The data from BioPharm International's second annual salary survey are in, and the results are clear: the biopharmaceutical industry is the place to be. Our respondents
are paid well and like their work. And surprisingly enough, they feel pretty secure in their jobs, despite the constant ups
and downs of small biotech companies, and the increasing pressures at some bigger biotechs this year.

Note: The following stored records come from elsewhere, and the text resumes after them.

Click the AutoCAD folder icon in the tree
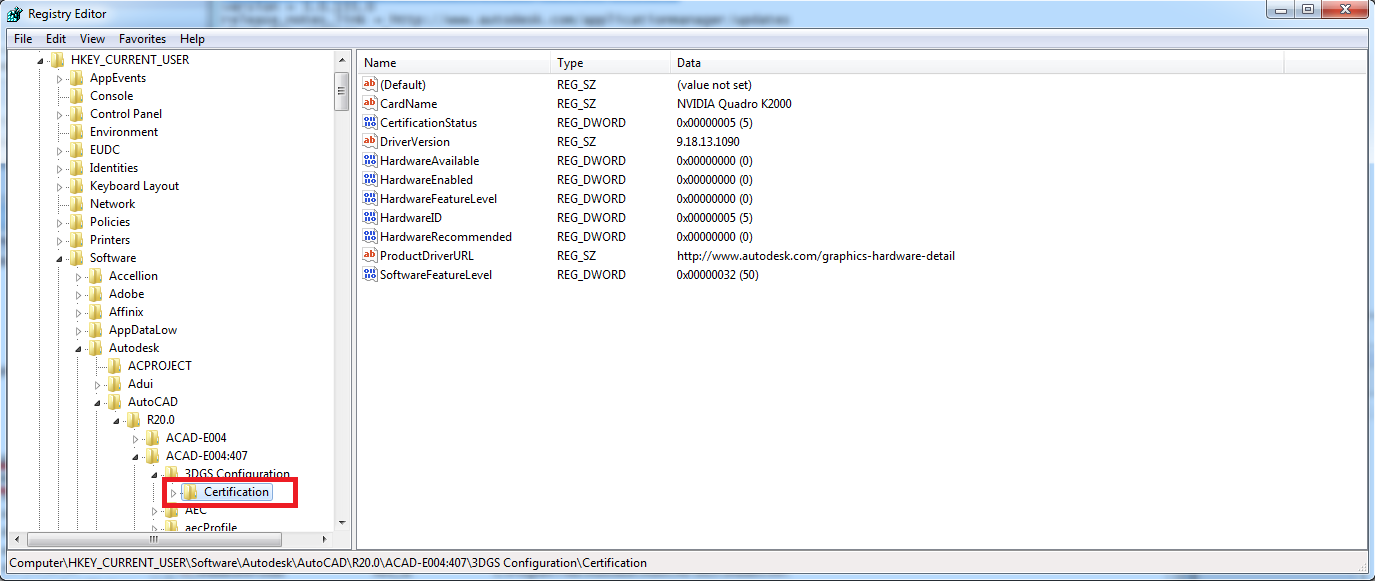Screen dimensions: 1375x581 pos(116,401)
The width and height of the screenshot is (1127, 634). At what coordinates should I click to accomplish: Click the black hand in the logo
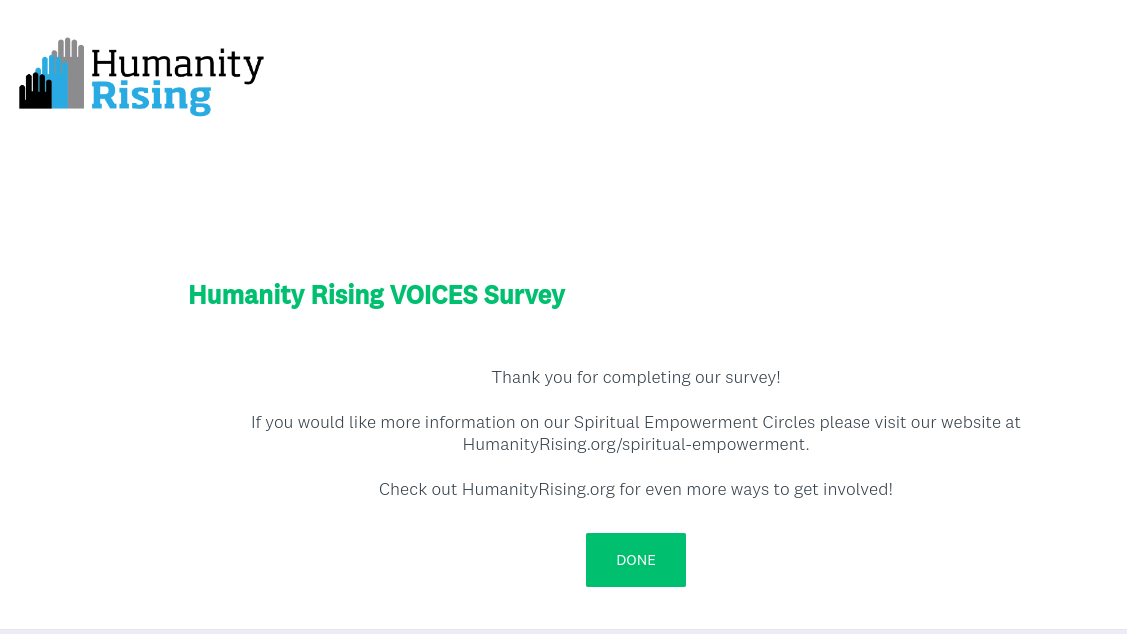[x=34, y=92]
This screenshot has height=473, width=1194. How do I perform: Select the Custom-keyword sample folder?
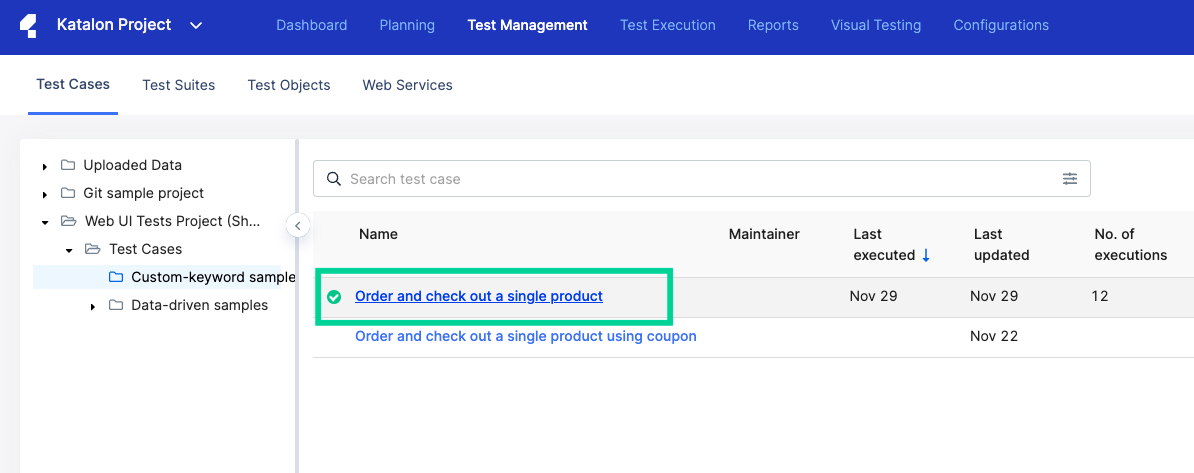(212, 277)
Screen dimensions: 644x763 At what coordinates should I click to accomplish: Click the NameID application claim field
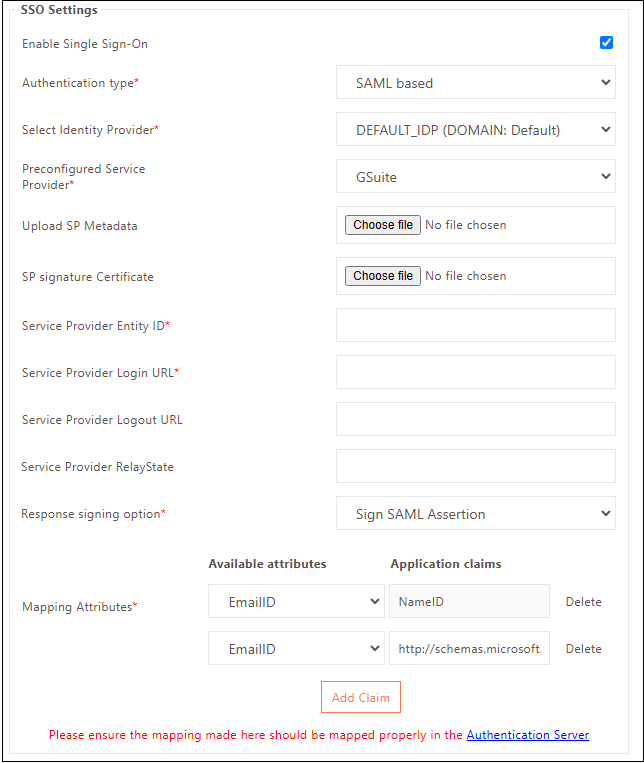[x=469, y=602]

BioPharm International's market research department conducted the survey in the fall of 2007. The survey was e-mailed to 24,276 readers around the
globe, and generated 536 responses. To encourage participation, all survey respondents were entered into a drawing to win
one of five $100 gift cards. The maximum statistical error of the survey, at a 95% confidence level, is +4.2%. (Some percentages
may not add up to 100% due to rounding.)
WHO IS PORTRAYED IN THE SURVEY
Figure 1 shows the breakdown of respondents' job functions. The functions best represented by the survey were research (20%),
quality assurance (19%), process development (12%), and analytical development (10%).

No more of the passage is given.